Eric Anderson and Amelia Dellos have seen their political doc “Red, White & Blue” grow into a $100,000 production with some major musical muscle behind it.

Cowboy Junkies guitarist Michael Timmins has signed on to write the score for “Red, White & Blue.” Among the musicians that have agreed to contribute material to the soundtrack are Natalie Merchant, Big Head Todd and the Monsters, Dar Williams and Ben Folds, as well as Timmins’ band.

The filmmakers have already obtained the rights to use Merchant’s song “Motherland” and Williams’ “Iowa.”

Dellos and Anderson approached the contributing musicians, either through their agents or directly through the artists’ web sites. “They’ve all be been very responsive,” Anderson said. “They liked the idea and wanted to help.”

Anderson expected to have financing in place to start production in late March, shoot for about three weeks, and finish the film by this fall. Pete Biagi (Jeff Garlin’s “I Want Someone to Eat Cheese With”) is attached to shoot.

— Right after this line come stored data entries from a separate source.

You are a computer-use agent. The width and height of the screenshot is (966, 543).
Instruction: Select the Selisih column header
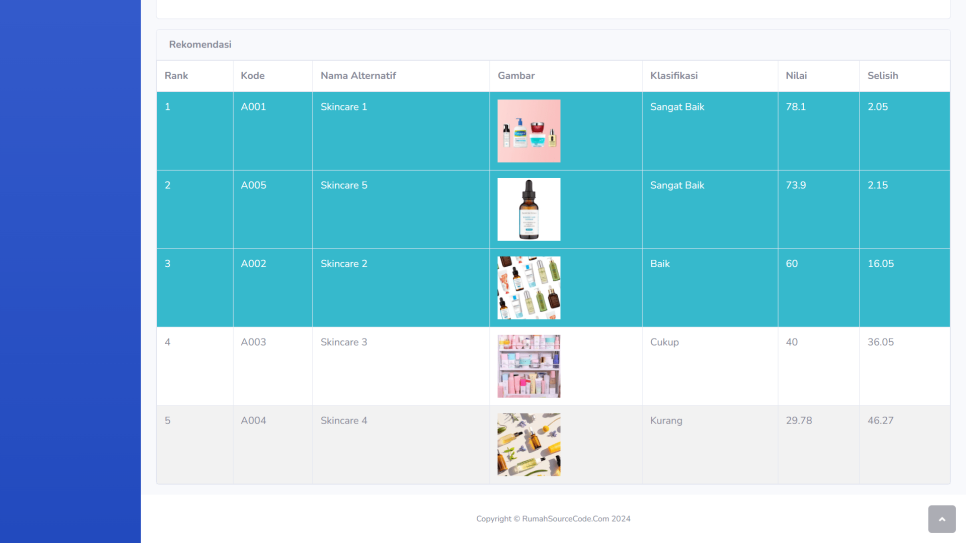point(883,76)
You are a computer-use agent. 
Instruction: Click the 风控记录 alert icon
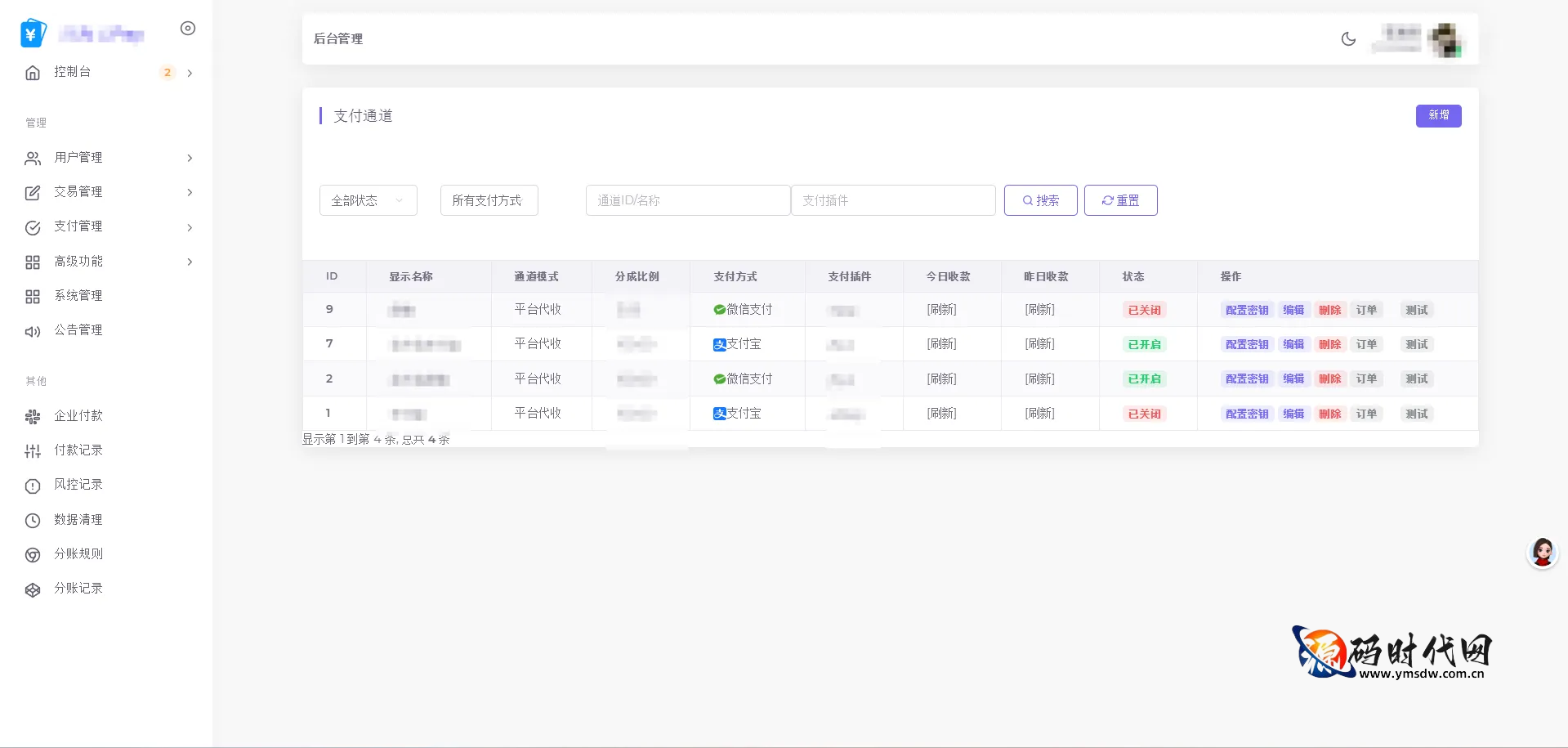33,486
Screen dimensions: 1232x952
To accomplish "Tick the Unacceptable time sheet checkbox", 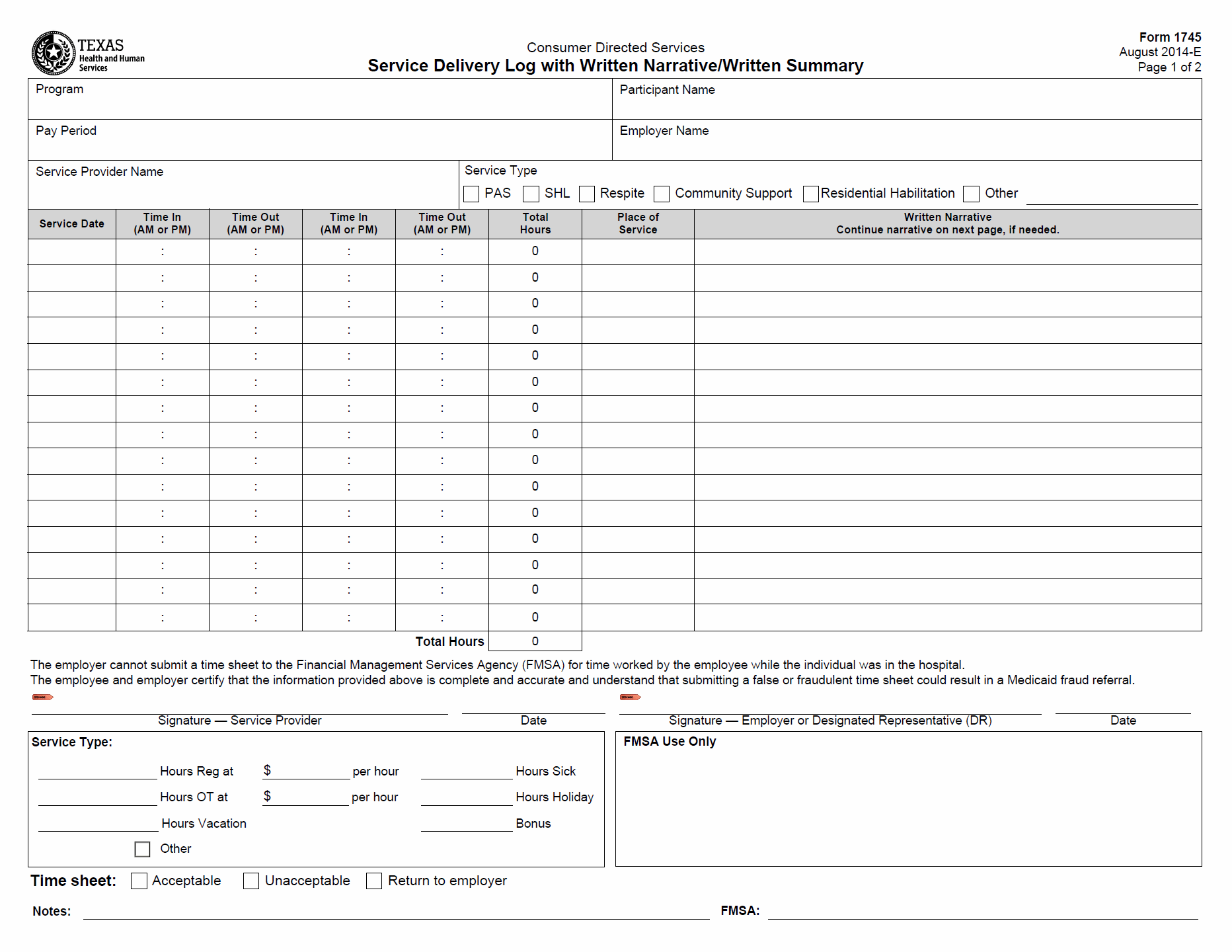I will click(251, 881).
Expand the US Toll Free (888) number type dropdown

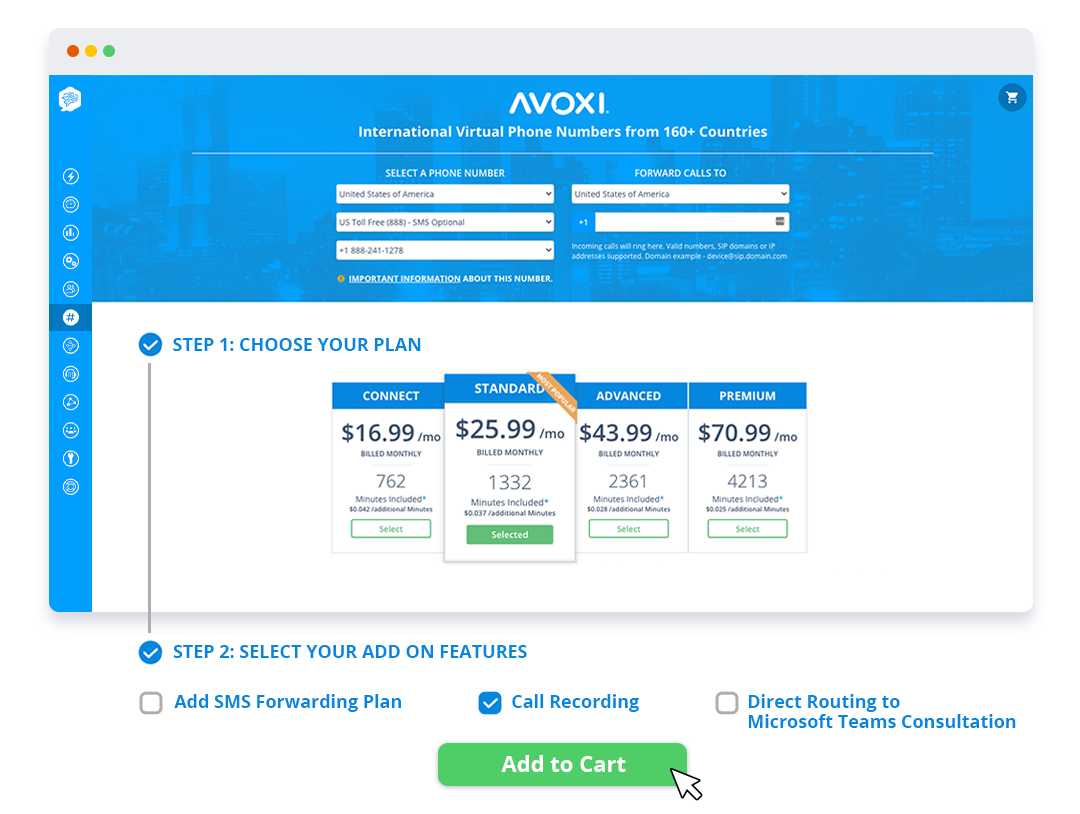[444, 221]
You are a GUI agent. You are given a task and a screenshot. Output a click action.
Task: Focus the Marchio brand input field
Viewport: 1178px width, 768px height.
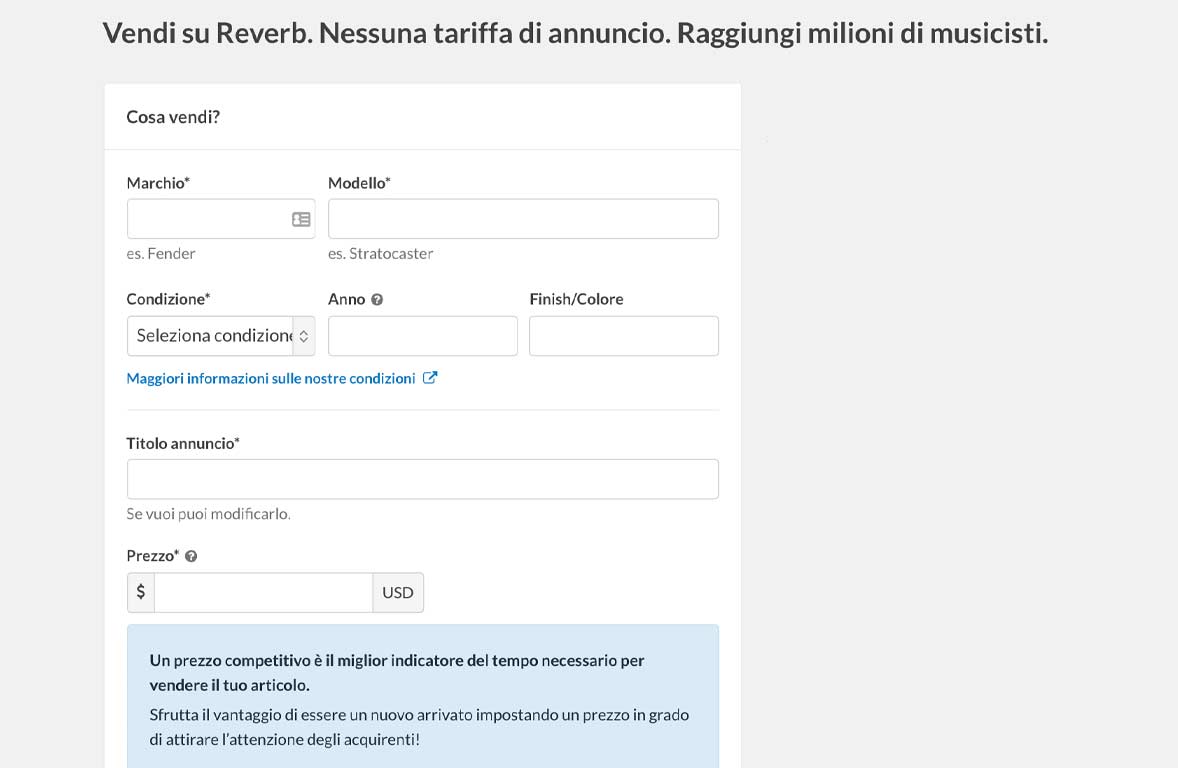207,219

The husband-wife filmmaking team plan to tour nine cities in Illinois, Iowa and Kansas, conducting more than 100 interviews that they hope will show a broader spectrum of viewpoints than the polarized picture that’s often drawn of the political landscape.

Anderson, who runs the graphic design firm EBA creative, and Dellos, who is marketing director for the League of Chicago Theatres, are working with a local financier who has committed to fund the bulk of the budget.

“In the beginning we were looking at it entirely as a guerilla, man-on-the-street type of thing,” Anderson said. “But now we’re pre-arranging some interviews, and we’ve interwoven it with the idea of tracing the paths of the places we’ve lived and worked and gone to school.”

“While we’re exploring the idea of where people’s views come from, we’ll be illustrating how we came to be who we are,” he said, “and giving viewers someone to identify with.”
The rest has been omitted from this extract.